Christian, where is your joy?

“I’ve spent most of my life battling depression.  I first noticed it as a teenager.  Even though I was popular in school and had everything going for me, I would imagine driving myself off a cliff.  It wasn’t uncommon for me to daydream my funeral and each time the cause of death would be more gruesome. 

 

My first thoughts are never good.  I am a pessimist.  If it is bad then it will happen to me.  If it has happened to someone else, then I am next.  Pity parties are a daily way of life.  My hair is too thin and straight.  My stomach bulges too much.  My skin is rough and freckled.  I need to be taller and prettier.  When I dream of being Cinderella, I imagine a prettier me.  The Prince would never fight a dragon for me looking like this.

 

I can add paranoia to my problems and the result is a lethal emotional weapon.  I know without a doubt that everyone is talking about me all the time and it is never good.  They laugh at how I dress, how I walk, and the dumb things I say.  Everyone thinks I’m stupid.  I either talk too much or not enough.  I could have or should have done more.  I am never enough to please anyone…least of all myself.

 

To top it off, I am a perfectionist. In other words, if I am not pleased with it then it is never good enough.  Because I am a paranoid pessimist dwelling in the pits, my daily thoughts are haunted with reruns of countless failures. 

 

I remember very little about my childhood or my life in general.  But I assure you that every thing I do remember is bad.  I fell prey to every sin.  There is never a day that I don’t face a demon from my past like a nightmare that won’t end. 

 

So tell me, how is it that I can be a Christian and never know joy?  I would even be happy with a day of relief from this agony and from my thoughts.  I tired of me.  I am certain everyone else is too…especially God.”

 

We both swing a steady back and forth in a season of silence.  My friend reviewing her story making sure she didn’t leave out anything.  Me, I am praying for the right words.

“Do you want to be well?  Do you really want to be free from your past memories, your present struggles, and to live in freedom?  Everyone in his or her right mind would say, “Yes, of course I want to be free.  I wouldn’t be here sitting with you on this porch if I didn’t want to change.”  But truthfully not everyone is in their right mind.

My question is a valid one.  So I will ask it again but add to it the cost of freedom.  Do

you want to be well even at the cost of not being the center of your own universe?  You see every sentence you spoke is immersed with you.  Your every thought is polluted with false images of who you are.  In order to be free, you have to die to yourself.

→ **Problem set**:
1. Rewrite the part of the essay on Christian joy that begins with the words containing "My first thoughts" and ends with "of all myself.", substituting "giant" for "dragon".
2. Pick up the essay on Christian joy after its last sentence and keep writing.

→ **Extracted data**:
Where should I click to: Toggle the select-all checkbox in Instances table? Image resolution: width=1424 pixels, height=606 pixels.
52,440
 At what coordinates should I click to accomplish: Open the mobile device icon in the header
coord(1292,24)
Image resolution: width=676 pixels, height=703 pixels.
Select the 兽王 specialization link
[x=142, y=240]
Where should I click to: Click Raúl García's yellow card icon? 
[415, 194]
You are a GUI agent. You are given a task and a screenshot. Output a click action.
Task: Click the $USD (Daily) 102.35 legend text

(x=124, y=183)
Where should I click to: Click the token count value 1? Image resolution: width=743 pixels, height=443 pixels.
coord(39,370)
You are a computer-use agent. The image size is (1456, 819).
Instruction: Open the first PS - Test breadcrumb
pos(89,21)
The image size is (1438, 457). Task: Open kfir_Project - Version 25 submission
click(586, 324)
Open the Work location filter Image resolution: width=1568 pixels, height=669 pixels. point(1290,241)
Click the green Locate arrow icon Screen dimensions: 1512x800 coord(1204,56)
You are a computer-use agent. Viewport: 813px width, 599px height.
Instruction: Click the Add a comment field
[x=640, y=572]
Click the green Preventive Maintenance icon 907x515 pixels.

→ **Written answers**:
1.
My first thoughts are never good.  I am a pessimist.  If it is bad then it will happen to me.  If it has happened to someone else, then I am next.  Pity parties are a daily way of life.  My hair is too thin and straight.  My stomach bulges too much.  My skin is rough and freckled.  I need to be taller and prettier.  When I dream of being Cinderella, I imagine a prettier me.  The Prince would never fight a giant for me looking like this.

 

I can add paranoia to my problems and the result is a lethal emotional weapon.  I know without a doubt that everyone is talking about me all the time and it is never good.  They laugh at how I dress, how I walk, and the dumb things I say.  Everyone thinks I’m stupid.  I either talk too much or not enough.  I could have or should have done more.  I am never enough to please anyone…least of all myself.

2.
The Bible says that left on our own, man will be completely submerged in wickedness of heart and mind.  The Spirit of God can take the Word of God and make it alive in any child of God when that child wants it.  Do you really want it?

Even if it means you have to let go of your past grudges, hurts, and sorrows by forgiving those who harmed you?

Even if it means that you can no longer spend your days telling your story over and over to all who will listen?

Even if it means that the time you spend dwelling on yourself will now have to be focused outside of you?

Even if it means that you can never again be the center of the universe?”

The secret to being free is loving freedom more than you love yourself.  I spent most of my life being just like this friend sitting on my porch.  My life began to change when I had an ‘out of body experience’.  I didn’t actually leave my body but I imagined I was watching my life through the eyes of a documentary.  What I saw didn’t line up with what God’s Word said I was.  I reasoned one thing:  Either I was lying or God was.

This was my turning point because I KNEW God did not lie.  Therefore, I made a list of what I saw in myself that I knew needed to change.  The list was several pages long.  Next I found a scripture that gave me God’s victory over each trait.  I then began to pray the Word to be victorious in my life.

Every time I would see myself begin to fall, I would speak aloud that verse.  We must speak aloud the promises of God for two reasons.  Our ears need to hear for our faith to believe.  The enemy cannot read our minds.  So we shout the victory to the demons of our past so they flee at His Word.

I will share in a second post… a list of scripture that will help.  Next week, meet me here again and we will go deeper to dig up some hidden roots.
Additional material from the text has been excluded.